Mais dans un premier temps, le peloton met le cap vers l'est et y parcourt un « huit » couché sur plus de 70 kilomètres. Bien que le parcours comporte de nombreuses ascensions, aucune d'entre elles n'est classée comme col. De retour à Jaén, le parcours bifurque ensuite vers le sud jusqu'au Puerto de Los Villares (2e catégorie). La montée s'étend sur 10,5 kilomètres avec une pente moyenne de 5,4 %. Après le sommet, le parcours continue vers le sud avec un léger décalage vers l'ouest jusqu'au point le plus au sud de la journée, le Castillo de Locubín, où se déroule le sprint intermédiaire.
C'est par le col de Locubín (2e catégorie), avec ses 8,7 kilomètres à 5,1 %, que s'ouvre la voie vers la ligne d'arrivée en direction du nord-est. À la Sierra de la Pandera (1re catégorie), il faudra enfin venir à bout de près de douze kilomètres supplémentaires à plus de 7 %. La montée finale s'interrompt à deux reprises, la dernière fois à 900 mètres de l'arrivée. Les trois kilomètres qui précèdent sont toutefois les plus raides, avec une pente pouvant atteindre 17 %. La première moitié s'établit plutôt autour de 6 %.
Une étape de la Vuelta s'est déjà terminée six fois à cet endroit. La dernière fois, c'était en 2022. À l'époque, c'est Richard Carapaz, qui portait encore le maillot d'INEOS Grenadiers, qui s'était imposé.
« La Vuelta es Más » est le nom d'un projet par lequel la plus importante course cycliste espagnole du calendrier souhaite aller au-delà de l'aspect sportif et soutenir, entre autres, des projets environnementaux. Cependant, la Vuelta, c’est aussi Mas, au moins lors des arrivées en montagne. Et plus précisément Enric Mas. L’Espagnol de l’équipe Movistar n’a jusqu’à présent montré aucune faiblesse en montée au cours de la course, et rien ne laisse présager que cela changera dans la Sierra de la Pandera.

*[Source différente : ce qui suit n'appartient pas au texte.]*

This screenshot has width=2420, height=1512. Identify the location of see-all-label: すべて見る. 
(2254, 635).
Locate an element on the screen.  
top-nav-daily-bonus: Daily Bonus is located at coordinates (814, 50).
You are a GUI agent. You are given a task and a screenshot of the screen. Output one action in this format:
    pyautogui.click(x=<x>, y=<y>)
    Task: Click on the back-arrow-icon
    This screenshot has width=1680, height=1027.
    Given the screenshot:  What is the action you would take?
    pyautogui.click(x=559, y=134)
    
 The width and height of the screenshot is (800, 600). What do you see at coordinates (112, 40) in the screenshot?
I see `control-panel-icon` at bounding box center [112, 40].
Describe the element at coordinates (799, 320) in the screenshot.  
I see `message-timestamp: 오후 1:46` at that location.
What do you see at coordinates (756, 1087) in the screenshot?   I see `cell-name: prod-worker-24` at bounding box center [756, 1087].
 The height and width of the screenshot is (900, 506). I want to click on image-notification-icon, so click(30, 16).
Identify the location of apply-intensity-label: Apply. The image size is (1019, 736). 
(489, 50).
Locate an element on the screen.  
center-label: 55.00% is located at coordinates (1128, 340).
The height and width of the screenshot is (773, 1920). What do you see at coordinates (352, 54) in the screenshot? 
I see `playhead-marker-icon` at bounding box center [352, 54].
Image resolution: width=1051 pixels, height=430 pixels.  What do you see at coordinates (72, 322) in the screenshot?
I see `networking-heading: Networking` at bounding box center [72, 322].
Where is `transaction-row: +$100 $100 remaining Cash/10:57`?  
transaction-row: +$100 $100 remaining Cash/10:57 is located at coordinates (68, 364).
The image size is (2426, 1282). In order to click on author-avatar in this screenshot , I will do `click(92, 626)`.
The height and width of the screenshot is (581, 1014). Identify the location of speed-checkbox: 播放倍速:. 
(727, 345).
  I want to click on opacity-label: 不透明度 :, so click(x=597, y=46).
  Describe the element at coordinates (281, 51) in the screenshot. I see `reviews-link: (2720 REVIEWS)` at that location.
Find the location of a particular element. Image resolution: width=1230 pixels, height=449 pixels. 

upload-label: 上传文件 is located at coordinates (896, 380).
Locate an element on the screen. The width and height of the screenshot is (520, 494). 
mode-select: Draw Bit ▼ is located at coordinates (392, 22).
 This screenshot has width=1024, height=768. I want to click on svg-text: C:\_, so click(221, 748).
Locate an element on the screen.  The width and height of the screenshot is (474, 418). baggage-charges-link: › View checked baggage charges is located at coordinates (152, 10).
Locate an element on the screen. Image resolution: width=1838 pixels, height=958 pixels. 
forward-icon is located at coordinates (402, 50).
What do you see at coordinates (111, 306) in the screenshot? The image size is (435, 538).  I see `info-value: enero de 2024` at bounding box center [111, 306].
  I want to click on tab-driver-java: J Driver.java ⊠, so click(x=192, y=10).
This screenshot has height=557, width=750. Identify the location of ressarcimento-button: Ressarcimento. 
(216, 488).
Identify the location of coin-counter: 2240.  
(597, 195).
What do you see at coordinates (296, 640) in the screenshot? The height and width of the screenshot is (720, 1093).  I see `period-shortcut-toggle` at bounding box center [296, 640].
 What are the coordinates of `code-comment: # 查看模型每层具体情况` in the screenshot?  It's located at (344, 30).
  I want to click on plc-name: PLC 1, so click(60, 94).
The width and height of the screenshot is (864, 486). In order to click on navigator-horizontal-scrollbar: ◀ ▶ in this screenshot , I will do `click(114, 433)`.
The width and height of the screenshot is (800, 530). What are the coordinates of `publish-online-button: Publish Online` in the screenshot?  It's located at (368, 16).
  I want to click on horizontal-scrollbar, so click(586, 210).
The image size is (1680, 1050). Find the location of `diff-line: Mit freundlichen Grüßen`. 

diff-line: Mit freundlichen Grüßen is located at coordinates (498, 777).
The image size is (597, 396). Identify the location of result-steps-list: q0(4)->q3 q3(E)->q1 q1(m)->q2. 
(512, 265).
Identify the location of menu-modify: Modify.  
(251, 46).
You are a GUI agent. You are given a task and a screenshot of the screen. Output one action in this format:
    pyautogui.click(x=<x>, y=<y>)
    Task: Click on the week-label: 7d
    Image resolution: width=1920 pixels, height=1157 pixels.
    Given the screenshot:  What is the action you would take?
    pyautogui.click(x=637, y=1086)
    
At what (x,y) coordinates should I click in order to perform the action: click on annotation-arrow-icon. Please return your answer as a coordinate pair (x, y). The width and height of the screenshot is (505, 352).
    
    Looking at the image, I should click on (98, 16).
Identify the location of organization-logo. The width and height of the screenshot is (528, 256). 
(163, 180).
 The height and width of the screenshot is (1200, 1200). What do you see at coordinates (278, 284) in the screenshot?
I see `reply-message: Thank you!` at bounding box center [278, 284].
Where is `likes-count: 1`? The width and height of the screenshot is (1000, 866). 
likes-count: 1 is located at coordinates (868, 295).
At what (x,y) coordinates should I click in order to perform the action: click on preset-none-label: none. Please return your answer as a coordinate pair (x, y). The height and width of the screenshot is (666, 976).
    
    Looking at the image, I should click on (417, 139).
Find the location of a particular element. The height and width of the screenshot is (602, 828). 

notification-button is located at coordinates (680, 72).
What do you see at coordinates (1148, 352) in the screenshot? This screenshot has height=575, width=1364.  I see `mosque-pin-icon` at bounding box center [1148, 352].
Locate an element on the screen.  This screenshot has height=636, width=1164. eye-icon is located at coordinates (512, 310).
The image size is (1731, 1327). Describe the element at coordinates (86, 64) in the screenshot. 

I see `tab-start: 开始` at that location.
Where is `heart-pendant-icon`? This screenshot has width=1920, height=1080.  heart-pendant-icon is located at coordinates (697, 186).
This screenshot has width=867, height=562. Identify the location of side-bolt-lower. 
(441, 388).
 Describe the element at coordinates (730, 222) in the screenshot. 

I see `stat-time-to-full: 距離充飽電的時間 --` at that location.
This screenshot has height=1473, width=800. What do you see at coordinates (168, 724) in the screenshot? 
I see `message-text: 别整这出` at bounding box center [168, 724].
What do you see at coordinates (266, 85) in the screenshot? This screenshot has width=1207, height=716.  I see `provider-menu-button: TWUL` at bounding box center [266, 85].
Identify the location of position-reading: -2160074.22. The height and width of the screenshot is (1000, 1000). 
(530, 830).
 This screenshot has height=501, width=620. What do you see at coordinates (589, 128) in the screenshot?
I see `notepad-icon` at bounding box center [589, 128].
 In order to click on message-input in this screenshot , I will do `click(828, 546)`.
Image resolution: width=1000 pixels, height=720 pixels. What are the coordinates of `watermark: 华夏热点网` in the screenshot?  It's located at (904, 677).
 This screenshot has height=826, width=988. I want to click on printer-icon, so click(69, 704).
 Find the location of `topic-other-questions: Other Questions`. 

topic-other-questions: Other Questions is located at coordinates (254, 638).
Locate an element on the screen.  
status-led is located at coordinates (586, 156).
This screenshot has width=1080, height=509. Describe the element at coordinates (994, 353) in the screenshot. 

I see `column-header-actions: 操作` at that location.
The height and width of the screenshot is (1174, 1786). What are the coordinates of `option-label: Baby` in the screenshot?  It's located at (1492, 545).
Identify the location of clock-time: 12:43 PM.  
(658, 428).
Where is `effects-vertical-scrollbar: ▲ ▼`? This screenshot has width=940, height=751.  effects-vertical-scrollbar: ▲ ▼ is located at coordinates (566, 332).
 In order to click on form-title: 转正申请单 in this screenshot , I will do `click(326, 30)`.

La question est simplement la suivante : Mas va-t-il également tenter de remporter l'étape, ou est-ce que ce sont à nouveau les échappés qui se la disputeront entre eux ? Jusqu'à présent, la tactique de Movistar consistait à laisser l'écart se creuser très largement. Cela a jusqu’à présent dissuadé les autres coureurs du classement général d’attaquer trop tôt dans la dernière partie du parcours, car la victoire d’étape leur échappait de toute façon. Mais si Felix Gall (Decathlon CMA CGM) en particulier, mais aussi Carapaz (EF Education - EasyPost), Oscar Onley (Netcompany INEOS) ou Sepp Kuss (Team Visma | Lease a Bike) changent désormais de stratégie, parce que la victoire au général ou le podium sont hors de portée, ils se tourneront peut-être davantage vers les étapes pour pouvoir, après l’abandon de Tadej Pogacar, remporter au moins de petites victoires. Dans ce cas, ils pourraient eux aussi mobiliser davantage leurs équipes pour ne pas laisser les échappés s’éloigner trop.